I sat behind the most wonderfully refined man on the buss today, he had such style. He was in his seventies, at the very least, wore an ascot, tweed suit, hair slicked back, dark glasses, and had an air (he even sparked me into using italics, for goodness' sake).
"Travels in the Scriptorium", by Paul Auster, was devoured today - the last 50 pages or so, that is - and it was peculiar, but impressive. I won't say much, for fear of spoiling potential readers, but it was intriguing, and a very light read. Particularly relieving between pages of "War and Peace", and trying to finish Murdoch's "The Sea, the Sea". He writes economically, and pointedly. Not a style I am usually ensnared by, except in the case of Hemmingway and the occasional other, but this was very well done.
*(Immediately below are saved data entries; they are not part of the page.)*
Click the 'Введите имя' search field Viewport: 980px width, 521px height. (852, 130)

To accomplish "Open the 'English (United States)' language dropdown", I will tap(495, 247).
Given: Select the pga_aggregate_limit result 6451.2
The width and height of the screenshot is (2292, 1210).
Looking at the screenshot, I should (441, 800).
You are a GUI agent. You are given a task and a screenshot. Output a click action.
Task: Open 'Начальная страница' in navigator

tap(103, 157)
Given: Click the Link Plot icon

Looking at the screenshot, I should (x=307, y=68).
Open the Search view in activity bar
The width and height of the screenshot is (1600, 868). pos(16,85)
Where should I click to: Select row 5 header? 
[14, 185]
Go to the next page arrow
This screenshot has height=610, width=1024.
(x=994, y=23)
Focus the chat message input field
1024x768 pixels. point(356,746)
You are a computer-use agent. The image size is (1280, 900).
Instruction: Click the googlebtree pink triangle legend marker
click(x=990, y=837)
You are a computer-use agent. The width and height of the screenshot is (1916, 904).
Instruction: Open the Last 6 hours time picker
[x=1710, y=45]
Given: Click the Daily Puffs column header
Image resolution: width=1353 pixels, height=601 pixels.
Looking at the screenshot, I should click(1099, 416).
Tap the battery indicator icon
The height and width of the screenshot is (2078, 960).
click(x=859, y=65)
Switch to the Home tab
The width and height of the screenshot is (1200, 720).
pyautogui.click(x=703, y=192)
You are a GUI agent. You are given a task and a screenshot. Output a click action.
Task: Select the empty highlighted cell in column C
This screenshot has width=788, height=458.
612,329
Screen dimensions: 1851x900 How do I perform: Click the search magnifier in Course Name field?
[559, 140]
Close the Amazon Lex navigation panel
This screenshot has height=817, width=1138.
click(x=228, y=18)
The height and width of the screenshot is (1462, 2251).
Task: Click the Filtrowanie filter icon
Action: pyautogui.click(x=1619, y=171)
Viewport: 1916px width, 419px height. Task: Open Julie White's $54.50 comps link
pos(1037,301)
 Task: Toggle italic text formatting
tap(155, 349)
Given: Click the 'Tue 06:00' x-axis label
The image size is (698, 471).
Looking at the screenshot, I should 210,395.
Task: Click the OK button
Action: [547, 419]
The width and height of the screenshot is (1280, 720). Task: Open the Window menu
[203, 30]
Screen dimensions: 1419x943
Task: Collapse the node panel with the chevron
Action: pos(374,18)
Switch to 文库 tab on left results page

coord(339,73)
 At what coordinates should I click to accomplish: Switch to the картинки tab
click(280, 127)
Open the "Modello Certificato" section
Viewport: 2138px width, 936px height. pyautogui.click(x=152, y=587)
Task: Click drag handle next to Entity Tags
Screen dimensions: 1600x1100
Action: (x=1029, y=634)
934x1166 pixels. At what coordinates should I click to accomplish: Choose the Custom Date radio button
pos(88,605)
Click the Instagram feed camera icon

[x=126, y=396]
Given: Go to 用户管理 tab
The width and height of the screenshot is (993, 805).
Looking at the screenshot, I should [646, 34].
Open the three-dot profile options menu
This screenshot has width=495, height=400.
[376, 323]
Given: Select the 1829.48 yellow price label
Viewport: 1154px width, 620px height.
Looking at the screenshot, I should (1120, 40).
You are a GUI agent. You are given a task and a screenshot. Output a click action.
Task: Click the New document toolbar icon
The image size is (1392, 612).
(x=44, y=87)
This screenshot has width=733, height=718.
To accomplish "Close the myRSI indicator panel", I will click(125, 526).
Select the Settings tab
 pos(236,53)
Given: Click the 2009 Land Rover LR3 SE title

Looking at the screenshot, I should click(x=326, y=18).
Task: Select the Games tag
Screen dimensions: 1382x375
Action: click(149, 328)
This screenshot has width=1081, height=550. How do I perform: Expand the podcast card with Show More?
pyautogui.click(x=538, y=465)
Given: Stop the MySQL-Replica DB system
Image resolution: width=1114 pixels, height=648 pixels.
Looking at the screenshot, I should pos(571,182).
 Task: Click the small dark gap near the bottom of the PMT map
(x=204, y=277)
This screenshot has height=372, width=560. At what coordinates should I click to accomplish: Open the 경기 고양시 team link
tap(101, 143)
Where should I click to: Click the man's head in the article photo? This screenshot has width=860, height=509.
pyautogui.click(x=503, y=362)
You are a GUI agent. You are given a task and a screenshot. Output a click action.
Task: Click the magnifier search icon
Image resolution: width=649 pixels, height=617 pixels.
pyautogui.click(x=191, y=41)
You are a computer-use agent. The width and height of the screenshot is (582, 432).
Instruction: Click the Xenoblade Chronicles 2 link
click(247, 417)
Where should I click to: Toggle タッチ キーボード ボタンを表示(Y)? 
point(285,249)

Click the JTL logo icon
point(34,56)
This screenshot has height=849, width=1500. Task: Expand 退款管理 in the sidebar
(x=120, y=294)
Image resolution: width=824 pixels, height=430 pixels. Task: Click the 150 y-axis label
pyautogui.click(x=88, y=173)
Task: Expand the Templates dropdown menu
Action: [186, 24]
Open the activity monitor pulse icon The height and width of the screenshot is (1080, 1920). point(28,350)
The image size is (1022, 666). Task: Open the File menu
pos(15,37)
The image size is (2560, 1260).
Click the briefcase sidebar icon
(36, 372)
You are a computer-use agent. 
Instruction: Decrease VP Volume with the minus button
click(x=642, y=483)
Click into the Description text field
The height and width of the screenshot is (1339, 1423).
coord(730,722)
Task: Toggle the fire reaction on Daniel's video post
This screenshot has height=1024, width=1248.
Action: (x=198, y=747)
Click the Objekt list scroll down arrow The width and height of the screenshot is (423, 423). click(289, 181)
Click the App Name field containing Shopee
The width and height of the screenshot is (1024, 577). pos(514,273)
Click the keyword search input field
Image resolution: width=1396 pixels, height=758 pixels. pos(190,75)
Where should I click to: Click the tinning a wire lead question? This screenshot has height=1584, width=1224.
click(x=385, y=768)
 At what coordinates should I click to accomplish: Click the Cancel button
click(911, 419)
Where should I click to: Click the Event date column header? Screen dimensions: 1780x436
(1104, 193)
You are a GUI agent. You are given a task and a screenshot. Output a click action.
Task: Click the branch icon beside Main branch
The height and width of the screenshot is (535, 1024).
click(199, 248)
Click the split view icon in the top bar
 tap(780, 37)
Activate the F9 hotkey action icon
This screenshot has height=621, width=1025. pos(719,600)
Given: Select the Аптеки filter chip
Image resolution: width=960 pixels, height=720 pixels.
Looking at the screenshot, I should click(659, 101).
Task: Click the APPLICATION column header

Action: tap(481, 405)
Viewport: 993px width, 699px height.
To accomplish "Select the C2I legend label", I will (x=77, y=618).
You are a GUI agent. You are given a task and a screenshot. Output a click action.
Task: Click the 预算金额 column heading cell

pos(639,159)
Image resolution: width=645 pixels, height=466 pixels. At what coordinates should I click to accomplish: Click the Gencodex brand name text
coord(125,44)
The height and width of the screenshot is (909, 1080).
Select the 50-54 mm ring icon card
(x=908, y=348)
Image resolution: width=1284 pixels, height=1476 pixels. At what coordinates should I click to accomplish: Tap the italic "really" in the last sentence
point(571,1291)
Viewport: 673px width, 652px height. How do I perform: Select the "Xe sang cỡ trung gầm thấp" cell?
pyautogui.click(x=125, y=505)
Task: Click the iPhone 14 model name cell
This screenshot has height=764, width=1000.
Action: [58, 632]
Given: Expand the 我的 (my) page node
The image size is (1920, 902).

I got the answer to my complaint on the written English exam, and the 5 still stands. It is not that I had expected a 6 - they very rarely give in to complaints like mine, there was never more than a rather faint hope -, but the, alleged, reasoning was a repetition of what Vigdis has been telling me these past two years: clarity of phrase and content. It went something like this: "Reflected and mature answers to both tasks. Due to imprecise phrasing occasionally, the entirety comes off as somewhat confusing. The grade should (crossed out) therefor be left standing." (Excuse the awkward phrasing, it was bad in the original Norwegian, and my translation is no better.)
If everything goes according to plan, I will return to London for the duration of a weekend in mid-January. London, or, us, rather, will never be the same again. I can't wait!